Pursuant to Federal and Massachusetts law, a Lender Must affirmativly prove:
1. The person or entity has to swear and attest that it no longer has the original note;
2. The person or entity has to prove that it was properly in possession of the note and was entitled to enforce it WHEN it lost possession of the note;
3. The person or entity has to prove it didn’t “lose” possession simply because it transferred the note to someone else (i.e., it’s not really lost); and
4. The person or entity has to prove that it cannot produce the original note because the instrument was destroyed or its whereabouts cannot be determined or it was stolen by someone who had no right to it.
All of these matters have to be definitively proven by the person or entity trying to foreclose on the property. It is not the obligation of the borrower to prove or disprove any of this. The borrower can challenge the right of the person or entity trying to foreclose and demand proof.
How to Remove a Judgment Lien from your property
Many homeowners have found themselves in the position of owing money on a debt which they simply can not pay back, or have been sued by someone and failed to respond to the law suit. When this happens, the Plaintiff often will attempt to collect on their judgment by putting a lien on the homeowner’s property. Many of my bankruptcy client’s have come to me with just such a situation. This becomes an issue after a consumer’s unsecured debts have been discharged in bankruptcy. The reason is simple; the homeowner has a lien against their house post bankruptcy and they do not owe any money to the lien holder.

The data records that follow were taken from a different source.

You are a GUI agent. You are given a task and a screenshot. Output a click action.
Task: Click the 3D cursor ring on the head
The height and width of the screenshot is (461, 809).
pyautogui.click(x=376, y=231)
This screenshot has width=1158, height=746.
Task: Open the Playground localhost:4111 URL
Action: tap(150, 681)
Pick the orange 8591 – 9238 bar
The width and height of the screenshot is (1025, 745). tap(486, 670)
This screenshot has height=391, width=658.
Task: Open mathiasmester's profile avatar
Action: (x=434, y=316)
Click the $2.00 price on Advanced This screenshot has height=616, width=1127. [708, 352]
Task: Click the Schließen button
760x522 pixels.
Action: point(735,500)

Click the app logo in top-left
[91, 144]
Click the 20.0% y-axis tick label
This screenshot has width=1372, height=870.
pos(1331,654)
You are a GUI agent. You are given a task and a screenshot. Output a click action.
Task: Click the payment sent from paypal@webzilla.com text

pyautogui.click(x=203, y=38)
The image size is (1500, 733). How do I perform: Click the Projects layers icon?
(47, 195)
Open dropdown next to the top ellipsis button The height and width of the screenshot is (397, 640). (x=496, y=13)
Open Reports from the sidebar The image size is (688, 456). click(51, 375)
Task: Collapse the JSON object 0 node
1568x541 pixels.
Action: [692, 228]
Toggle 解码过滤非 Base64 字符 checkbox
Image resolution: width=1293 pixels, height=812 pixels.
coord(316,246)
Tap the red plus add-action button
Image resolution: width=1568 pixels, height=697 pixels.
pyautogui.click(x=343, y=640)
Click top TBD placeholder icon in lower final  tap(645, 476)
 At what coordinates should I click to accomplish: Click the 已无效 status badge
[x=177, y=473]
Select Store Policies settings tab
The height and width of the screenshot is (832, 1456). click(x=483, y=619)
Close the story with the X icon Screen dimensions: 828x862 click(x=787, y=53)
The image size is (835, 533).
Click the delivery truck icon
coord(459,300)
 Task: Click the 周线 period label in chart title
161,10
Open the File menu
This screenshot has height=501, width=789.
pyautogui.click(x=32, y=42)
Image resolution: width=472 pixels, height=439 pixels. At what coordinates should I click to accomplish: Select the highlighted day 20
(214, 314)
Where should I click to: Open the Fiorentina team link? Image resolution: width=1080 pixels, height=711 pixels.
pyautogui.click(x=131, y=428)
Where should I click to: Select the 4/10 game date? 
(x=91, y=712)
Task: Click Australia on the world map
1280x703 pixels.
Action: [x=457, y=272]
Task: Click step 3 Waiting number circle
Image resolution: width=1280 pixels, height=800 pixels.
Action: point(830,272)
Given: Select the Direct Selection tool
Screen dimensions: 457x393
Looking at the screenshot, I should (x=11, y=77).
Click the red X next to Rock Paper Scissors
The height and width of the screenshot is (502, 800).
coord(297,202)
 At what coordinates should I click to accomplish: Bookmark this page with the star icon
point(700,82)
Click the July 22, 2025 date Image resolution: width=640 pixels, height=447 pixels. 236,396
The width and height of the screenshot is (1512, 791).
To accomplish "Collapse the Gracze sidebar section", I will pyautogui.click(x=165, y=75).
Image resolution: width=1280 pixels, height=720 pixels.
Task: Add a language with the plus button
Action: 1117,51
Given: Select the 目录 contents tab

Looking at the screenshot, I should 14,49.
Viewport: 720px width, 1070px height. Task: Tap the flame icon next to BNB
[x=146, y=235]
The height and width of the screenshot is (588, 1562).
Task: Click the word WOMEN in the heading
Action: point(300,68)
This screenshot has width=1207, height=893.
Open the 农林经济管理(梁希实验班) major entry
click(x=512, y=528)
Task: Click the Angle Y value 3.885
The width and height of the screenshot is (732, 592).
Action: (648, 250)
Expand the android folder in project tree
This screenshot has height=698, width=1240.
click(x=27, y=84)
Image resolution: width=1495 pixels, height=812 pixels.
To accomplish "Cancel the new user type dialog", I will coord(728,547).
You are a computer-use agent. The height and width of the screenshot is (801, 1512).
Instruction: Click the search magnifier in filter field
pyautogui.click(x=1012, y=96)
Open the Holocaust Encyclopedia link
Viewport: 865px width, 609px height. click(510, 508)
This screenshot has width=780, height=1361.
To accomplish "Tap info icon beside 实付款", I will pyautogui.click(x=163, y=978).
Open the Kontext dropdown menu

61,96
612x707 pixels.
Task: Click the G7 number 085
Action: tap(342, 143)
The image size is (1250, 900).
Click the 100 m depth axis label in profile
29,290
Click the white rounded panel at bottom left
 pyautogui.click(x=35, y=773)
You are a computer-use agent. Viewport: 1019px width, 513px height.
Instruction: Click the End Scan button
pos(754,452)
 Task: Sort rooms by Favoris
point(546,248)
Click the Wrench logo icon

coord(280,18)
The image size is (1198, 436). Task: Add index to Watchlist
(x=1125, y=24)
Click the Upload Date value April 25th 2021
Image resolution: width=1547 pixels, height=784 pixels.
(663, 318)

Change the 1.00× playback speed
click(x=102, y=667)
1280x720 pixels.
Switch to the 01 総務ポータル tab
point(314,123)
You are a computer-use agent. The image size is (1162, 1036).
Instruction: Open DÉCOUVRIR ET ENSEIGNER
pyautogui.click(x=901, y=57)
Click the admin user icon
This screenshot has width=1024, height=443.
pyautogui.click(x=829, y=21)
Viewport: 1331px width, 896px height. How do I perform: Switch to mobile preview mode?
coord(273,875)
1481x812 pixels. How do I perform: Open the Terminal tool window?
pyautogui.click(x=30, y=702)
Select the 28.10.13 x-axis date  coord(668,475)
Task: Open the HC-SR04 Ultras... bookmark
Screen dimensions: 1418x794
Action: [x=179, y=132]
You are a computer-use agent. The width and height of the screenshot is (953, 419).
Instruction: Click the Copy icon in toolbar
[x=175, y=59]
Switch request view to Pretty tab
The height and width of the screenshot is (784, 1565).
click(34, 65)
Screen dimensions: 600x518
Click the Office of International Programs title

After a Chapter 7 discharge, a debtor may avoid a judicial lien by motion to the Court. To the extent lien impairs an exemption to which the debtor otherwise would have been entitled under the Bankruptcy laws. As a result, the bankruptcy court will grant a Chapter 7 debtor’s motion seeking to avoid a judicial lien if debtor’s equity in the property is less than the amount protected under the Massachusetts Homestead Act, which currently stands at $500,000 in value for the land and building, M.G.L. c. 188 § 1, and when the creditor’s lien fully impaired the debtor’s equity in the property. In re Lyons, 355 B.R. 287 (2006).
So what is the gist of all of this legal speak? When the collateral has no value, the creditor has no claim against it because it will be treated as unsecured, and thus the debtor may discharge that lien.